Typist in the past once used the alphabetical layout, but problems arose as they got too fast at typing, causing either the typewriter to jam or breaking the flow of typing as the arms of the typist would get jammed. Resulting in the birth of the QWERTY layout.
Holes Below Padlocks
Credit: balu_jewelry, steemit
There’s an odd hole below the padlock, and it has a very practical function. It allows water to drain out during a rain, avoiding water logging or mechanisms jamming. Also, it can be used to oil the interior of the lock.
iPhone Camera Mic
For iPhone users, this dot between your camera and flash is actually a microphone. To record sounds while you use this camera to record videos.
Smell of Space
Have you ever wondered what would space smell like? Odd question, but it is stated that in space, astronauts had described it to smell like burnt steak. A plausible explanation would be due to oxidation, a chemical reaction which occurs within the spacecraft during re-pressurisation.
USB Logo Inspiration
You may not realise that the USB logo looks awfully similar to another iconic 3-pointed item in mythology. The logo was actually modelled after the trident of Poseidon. As the trident symbolises power, the USB is a technological advancement that powers many of today’s tech. The central arrow represents serial data, the circle represents the voltage that USB works on (5V), and the square represents the ground voltage.
Heels Were Once Men’s Fashion
Men of today would ridicule the idea of themselves fashioning heels, however men in the 17th century would beg to differ. As during the 10th, the idea of adding a raised heel to the shoe would help your foot stay more firmly in the stirrups while riding a horse. The addition stayed, and ultimately turned into a fashion trend in the 17th century. Heels then are the equivalent of our today’s Yeezy, it meant you were rolling in status and cash.
Hole on the Pen Cap
We’re sure all of us had either used, or seen this pen. It’s one of the most common model of ballpoint pen. Though if anyone remembered, there was a rumour about the pen drying out faster because of the hole in the pen cap. A strategy to get us to buy more pens. In reality, it was designed this way to prevent choking if swallowed. Especially for young children.
Toilet Paper’s Impact
What has a call of mother nature got to do with the impact of toilet paper? Clogging up the pipes? Actually, the production of toilet papers impacts the environment. Nearly 30,000 trees are chopped everyday for the global demands for toilet paper. Not to mention production of these trusted items. Use a bidet or spray next time if you have it.

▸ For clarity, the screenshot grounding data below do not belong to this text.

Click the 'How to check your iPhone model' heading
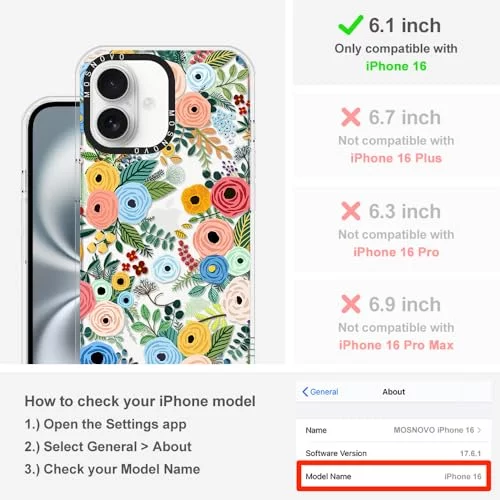140,401
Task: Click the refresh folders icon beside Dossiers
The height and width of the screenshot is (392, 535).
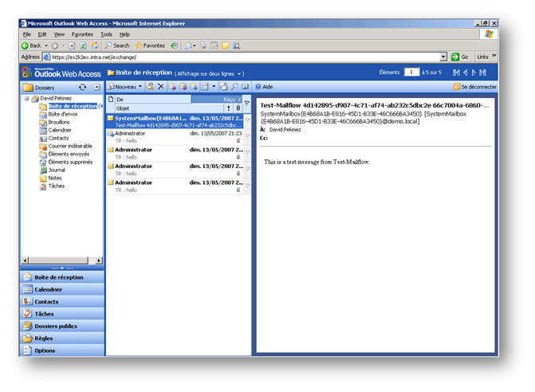Action: [82, 86]
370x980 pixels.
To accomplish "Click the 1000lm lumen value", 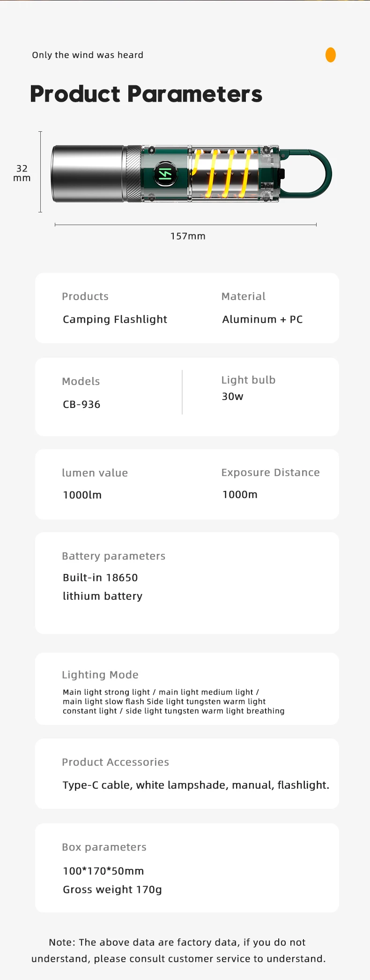I will click(82, 495).
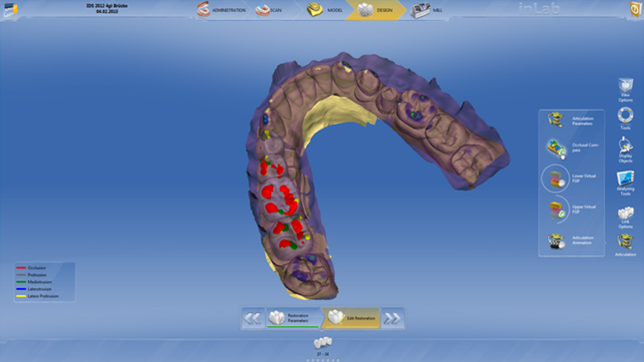Open the Analyzing Tools icon
The image size is (644, 362).
(x=625, y=183)
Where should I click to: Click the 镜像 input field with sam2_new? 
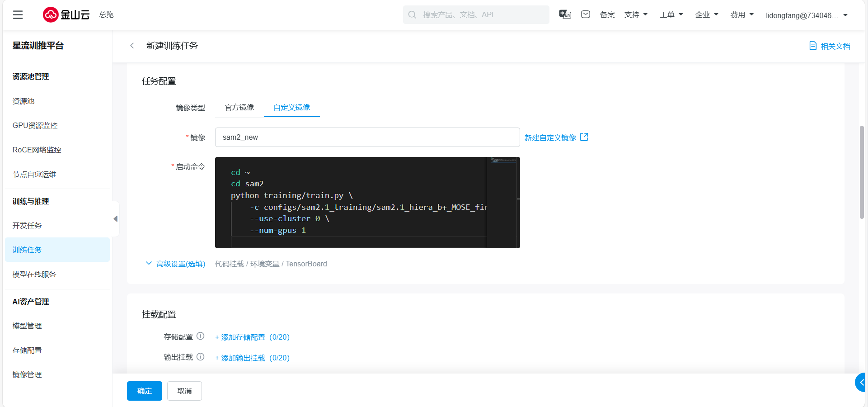[367, 137]
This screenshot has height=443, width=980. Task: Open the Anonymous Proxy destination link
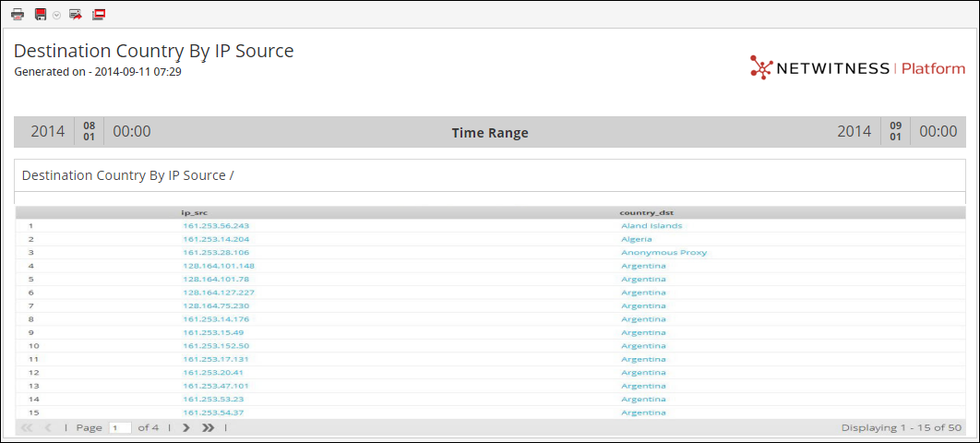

Croissants Didn’t Come from France
Croissants have long been associated to be deeply French, we all tried to nail the way to say it in that authentic French accent. However, despite its French name Croissants actually came from Vienna, Austria.
Plane’s Round Windows
This is common knowledge passed and easily forgotten. We used to have square windows, but it was quickly noted that the shape couldn’t handle the stress of the different internal and external air-pressure. Why? As it has 4 weak points, in its 4 corners. Which is why the modern-day plane windows are rounded, an even distribution of stress.
If you thought the hole in the spoon is to drain off excess water, it’s actually quite ingenious, but not it’s true function. It’s an accurate measure of a single serving of spaghetti. And all this time you’ve been eye-balling it, now it’s one less thing to use agarration on.
This ever-popular snack’s name is widely recognised, but did you know what does it stand for? M&M’s are the last names of Forest Mars and Bruce Murrie. Mars developed a method to coat drops of chocolate with a hard candy shell. Murrie’s the son of the founder of Hershey’s. Even though they had a falling out in 1949, the name of the brand cemented itself with 2 Ms.
The reason as to why most traditional pencils are coloured yellow might be unexpected. Manufacturers back in the 1890s, wanted people to know they used only the highest-grade graphite for lead, which came from China. Yellow is the traditional Chinese colour of Chinese royalty.
Why Sneakers are Sneakers?
Except if you were to stub the bottom soles of the sneaker against the floor, creating a squeak, generally it doesn’t make much noise while walking does it? That’s how sneakers got their name.
The plastic or metal tips that are on both ends of your shoelaces are actually called aglets. It’s tiny and unremarkable, but try tying your laces without them. Aglets have been around since ancient Rome, usually made out of stone or glass back then. The word ‘aglet’ originates from the old French ‘aiguillette’, it meant needle.